Plutôt que d’aborder la nouvelle expérience client du point de vue du canal, vous devez considérer chaque moment d’engagement avec un client comme un moment de vérité. La première découverte peut se produire sur un réseau social, par le bouche-à-oreille, ou un placement de produit. Peu importe ! Ce qui compte, c’est de comprendre chacun de ces moments spécifiques et la manière dont ils influent sur le besoin du consommateur. Chaque interaction doit être traitée comme une opportunité pour faire passer les bons messages, les bonnes émotions et créer de la confiance.
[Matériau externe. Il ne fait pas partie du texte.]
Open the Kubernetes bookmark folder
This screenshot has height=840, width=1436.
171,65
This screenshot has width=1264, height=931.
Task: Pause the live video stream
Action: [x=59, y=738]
L’exécution a moins à voir avec des canaux spécifiques qu’un contexte particulier. De quoi ont vraiment besoin vos clients ? Où sont-ils? Que font-ils? Et combien de temps ont-ils? Ce que vous leur livrez, comment et dans quel(s) format(s) dépendra de leur intention spécifique et de leur état d’esprit.

Pour gérer ces moments de vérité, il faut commencer par développer une compréhension approfondie du parcours du client avec votre marque. Une fois le voyage méticuleusement cartographié, il sera infiniment plus facile de décider de la combinaison des technologies, des ressources et des méthodes qui les serviront le mieux. L’omnicanal est en train de mourir, car l’expérience d’un client comprend des moments et non plus des canaux. On parle de moments de découverte, d’intérêt, de besoin et d’épreuve. Et c’est dans ces moments qu’un commerçant doit dépasser les attentes de ses clients pour sortir du lot.

Nous évoluons dans un écosystème où tout devient intelligent et connecté. Le digital n’est plus un canal pour le commerce en ligne. Le commerce n’est d’ailleurs pas plus numérique, que digital ou électronique. Il est le commerce, tout simplement. Ce qui compte, c’est d’intégrer le parcours et les émotions du client dans ce processus. C’est la raison pour laquelle tout devient médias, expériences et émotions. Et c’est ce parcours qui devient le magasin. Les clients ne se préoccupent pas des canaux d’achat. Le client est le canal. En inversant son schéma de pensée, on se libère des contraintes anciennes et on remet le client au cœur de la problématique pour mieux préparer l’avenir.